My anger gathered under his retort, bolstering my courage. I grinned and almost whispered, "I need something." My head bent, my eyes hardened, and my glare raised into a stare, "And that need is greater than my fears," I said as I lifted the shiv from my pocket. Then, I spoke again from within the comfort afforded me behind the blade in my hand. "Please, give me just a little of your money. That's all I want—just a little. I don't need much and don't want to hurt you. But I will if I have to--I will!" I said as my anger frothed. "My need is greater than yours at this moment. Please don't force me to use violence."

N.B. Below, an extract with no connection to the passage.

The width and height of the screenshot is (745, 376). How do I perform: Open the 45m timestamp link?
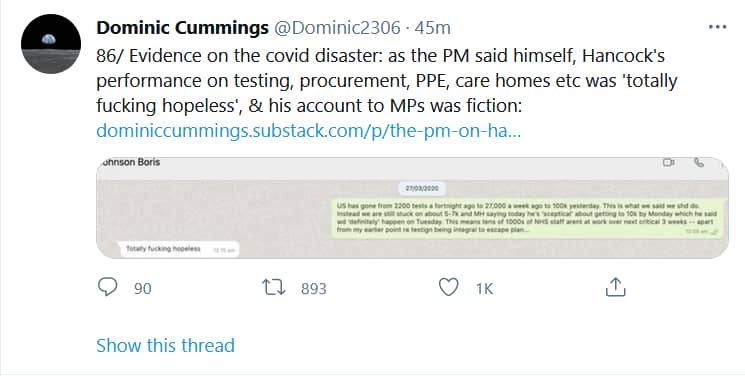coord(432,28)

His eyes gathered into thin crescents, revealing only a slit where the blue shined through. "Get out of here! I'm calling the police. I'm not kidding. If I push this button, they'll be here in about two minutes."

Two minutes, I thought. Just long enough for me to empty the cash register. I ran, pushing the storekeeper backward against the display case, then turned toward the cash register. The owner grabbed me, and I slashed at his arm. Blood spurted, and I turned back to the cash register, grabbed a handful of bills, and ran through the door toward the street.

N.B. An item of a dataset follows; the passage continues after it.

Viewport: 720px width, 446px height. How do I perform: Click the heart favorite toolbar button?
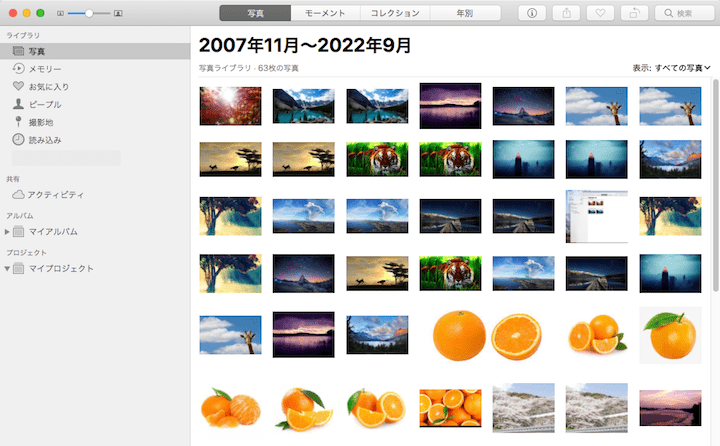point(600,13)
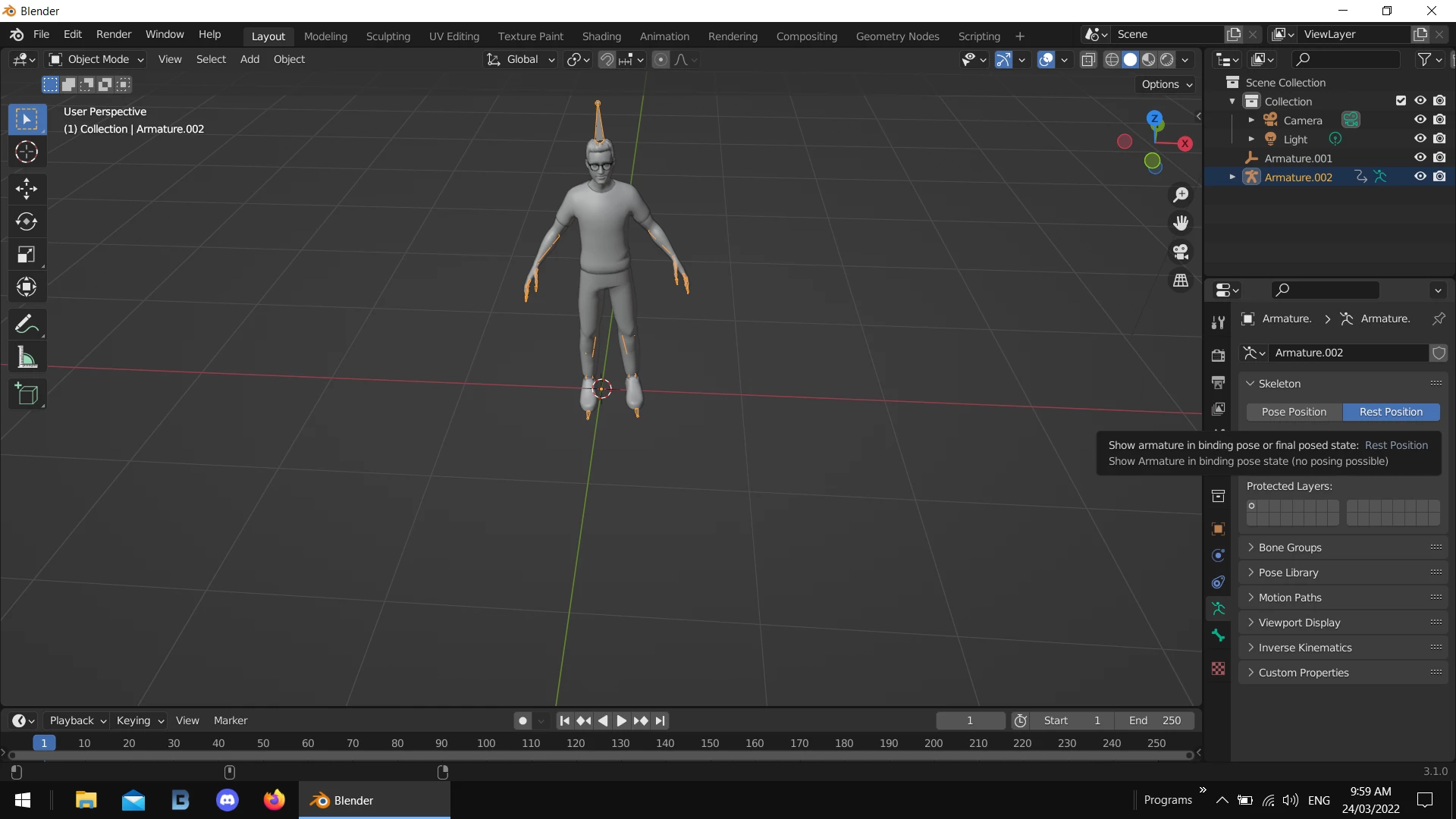Open the Render menu
Screen dimensions: 1456x819
point(114,34)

At the bottom step, my mind filled with an image of the owner just after he grabbed me. I watched as he clutched his wrist, where I slashed, and blood gushed between his fingers, then cascaded to the floor in a red ribbon. With one foot still on the last step, I froze, fixed inside a quandary.

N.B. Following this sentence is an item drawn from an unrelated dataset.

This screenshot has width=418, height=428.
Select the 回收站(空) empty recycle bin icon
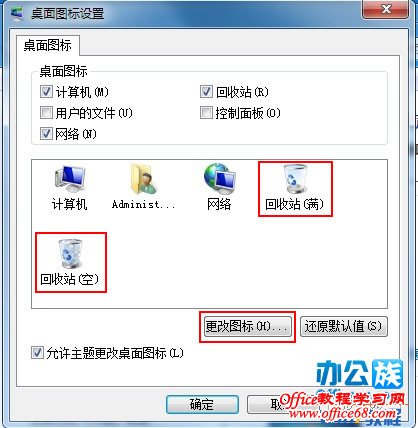tap(71, 263)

Only seconds passed, but as it happens in the movies, I held that image for what seemed an eternity. I must have imagined a dozen scenarios ending the same way. The owner was going to die. He had already lost enough blood that the color in his face drained into a plaster-white apparition of the cheerful greeting that came my way as I stepped through his door. I tried but failed to pull my foot from that last step. Then, I covered my eyes with the palms of my hands.

When I pulled my hands away from my face, I stood over the owner, where he lay on the floor. I dropped the stolen bills, and they fluttered over his unconscious, prostrate form. A pool of blood engulfed his left arm and shoulder. Blood still seeped into the puddle as I fell to my knees, pulling a length of rope from my belt loops and wrapping it around his upper arm. I tied the twine into a slip-knot, tightening it until the blood ceased spurting. I secured the knot. Taking a pencil from his shirt pocket, I slid it between the cord and his flesh. I twisted the pencil until blood no longer dripped.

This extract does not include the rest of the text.